Pablo Eisenberg
[Editor's note: A longer version of this column was published in The Chronicle of Philanthropy]
While taxpayers, investors, homeowners, consumers and working people are suffering from the near collapse of the financial system, foundations seem unwilling to play their part in maintaining America's social fabric and mitigating the impact of the global economic downturn.
Only a handful of foundations, mostly community funds and the rare private grantmaker, have made emergency grants to charities or shown any indication that they plan to step up their grant making to charities
suffering in the economic downturn.
Instead, many plan to give less and reduce long-term grants, largely because foundation investment portfolios have been hard hit in recent months.
Foundations have felt little pressure to increase their giving.

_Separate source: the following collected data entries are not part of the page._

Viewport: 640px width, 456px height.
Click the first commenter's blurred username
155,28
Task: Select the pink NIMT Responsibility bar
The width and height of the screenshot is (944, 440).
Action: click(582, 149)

In exchange for the substantial tax breaks they and their
wealthy donors receive at great cost to America's taxpayers, foundations
are required by law to distribute annually at least 5 percent of their net
assets.
Since they are permitted to include the costs of managing charitable grants to meet that goal, many foundations donate substantially less than 5 percent to nonprofit institutions.

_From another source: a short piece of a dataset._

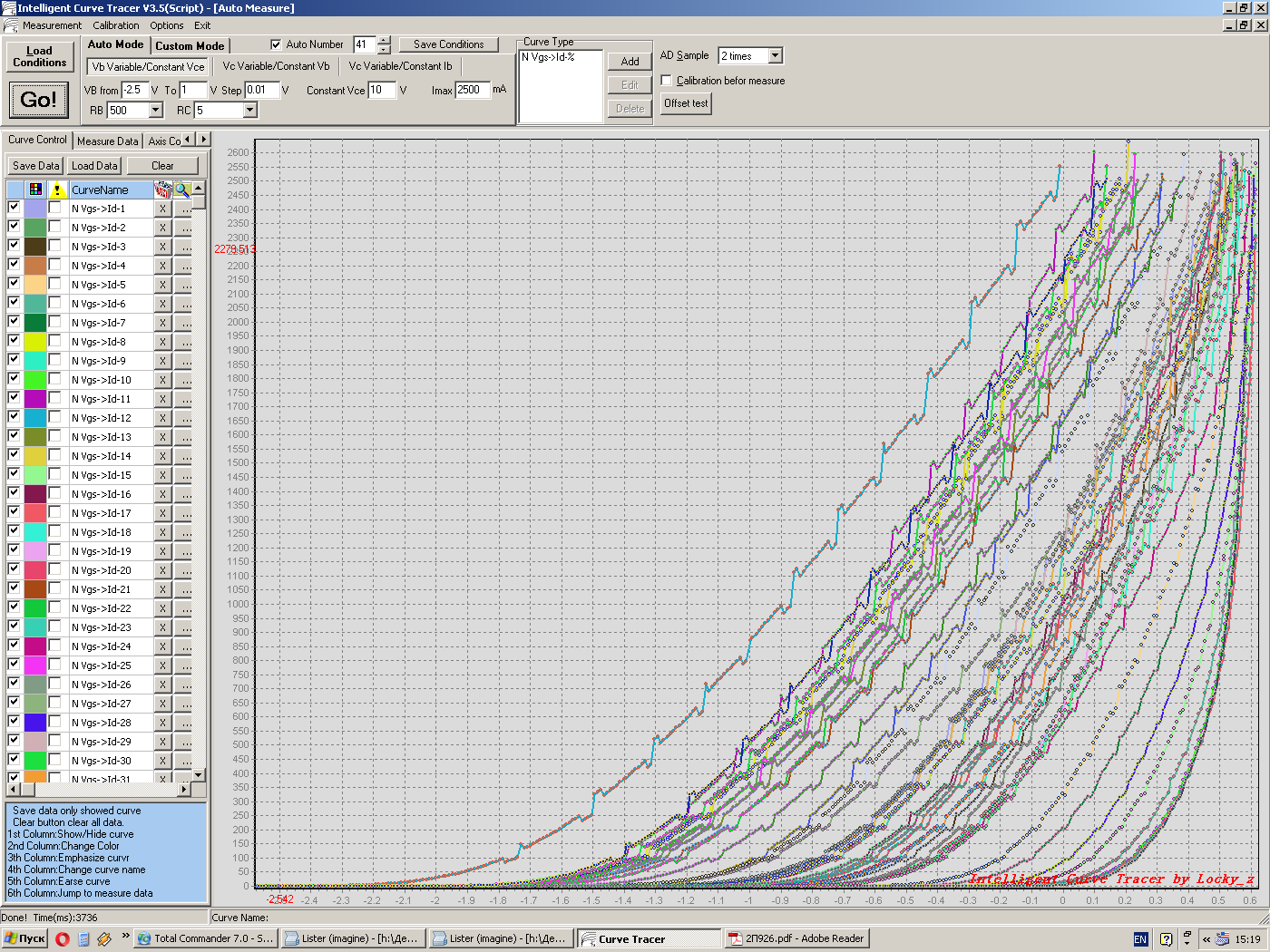Viewport: 1270px width, 952px height.
Task: Click the yellow warning emphasize column icon
Action: tap(57, 189)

Although foundation assets have skyrocketed to more than $600 billion,
the payout requirement has stayed the same since it was adopted in 1969.

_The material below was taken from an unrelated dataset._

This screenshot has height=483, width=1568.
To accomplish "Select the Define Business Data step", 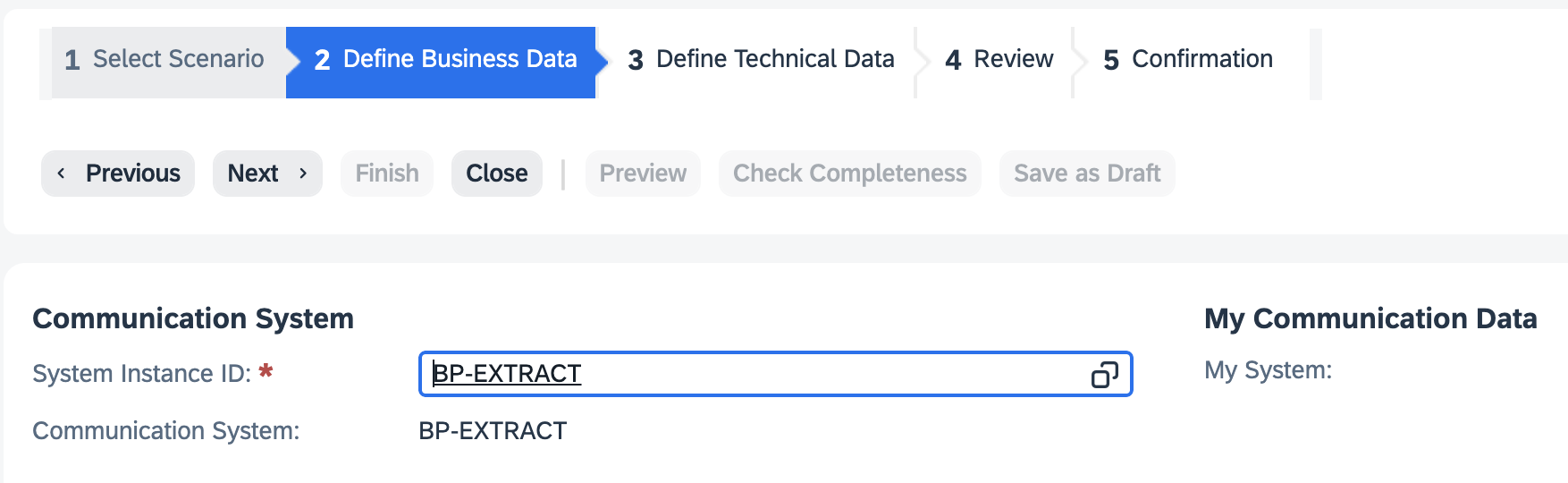I will (444, 60).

Foundations and especially their trade associations have fought vigorously against raising the payout.
It is time to raise the minimum amount foundations must distribute annually to at least 6 percent in grants.
That change alone would add more than $6 billion a year to nonprofit organizations.
The Obama administration should urge Congress to pass such a change
immediately, as part of its efforts to stimulate the economy.
Leaders of the nation's largest foundations have long argued that raising
the payout rate would inevitably lead to a reduction in their endowments
and, eventually, to their demise.
Yet numerous studies have concluded foundations could maintain the basic size of their endowments even if they distributed 7 percent or 8 percent a year.
Foundation officials often note that the donors who created their
organizations expressed a desire to maintain their assets in perpetuity,
and that forcing them to give more would mean they would be put in the position of violating a donor's intentions.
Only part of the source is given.